PASSAGE FOR REVIEW:
+++

The situation is devastating. An entire country, the most powerful one of its time, brought to its knees, its vast military and economic might no match for the plague that envelops it.

It must have been utterly crushing to be an Egyptian back then.

And yet, horrible as things got, the world at least made sense. God announced that God would bring the plagues, and why God would bring them. The plagues proceeded along their predicted course and were brought to an end by declarations, however fleeting, of repentance and submission. Egypt was overrun by tragedy but at least, according to the biblical narrative, it understood why.

Rabbi Shai Held

Rabbi Shai Held

There is comfort in knowing why — and barring that, in pretending to know why. Not for no reason have Jews traditionally responded to historical tragedies by taking the blame upon themselves — “Because of our sins were we exiled from our land,” as the liturgy has it. It is easier to indict oneself than to admit that the world is chaotic and the suffering that pervades it often senseless.

+++

EXERCISE: Copy out the passage above about the plagues of Egypt and the comfort of knowing why, word for word and in full.

PROVIDED DATA:
+++

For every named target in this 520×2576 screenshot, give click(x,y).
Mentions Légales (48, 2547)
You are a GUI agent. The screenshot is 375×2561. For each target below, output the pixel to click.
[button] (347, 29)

+++

WRITTEN REPLY:
The situation is devastating. An entire country, the most powerful one of its time, brought to its knees, its vast military and economic might no match for the plague that envelops it.

It must have been utterly crushing to be an Egyptian back then.

And yet, horrible as things got, the world at least made sense. God announced that God would bring the plagues, and why God would bring them. The plagues proceeded along their predicted course and were brought to an end by declarations, however fleeting, of repentance and submission. Egypt was overrun by tragedy but at least, according to the biblical narrative, it understood why.

Rabbi Shai Held

Rabbi Shai Held

There is comfort in knowing why — and barring that, in pretending to know why. Not for no reason have Jews traditionally responded to historical tragedies by taking the blame upon themselves — “Because of our sins were we exiled from our land,” as the liturgy has it. It is easier to indict oneself than to admit that the world is chaotic and the suffering that pervades it often senseless.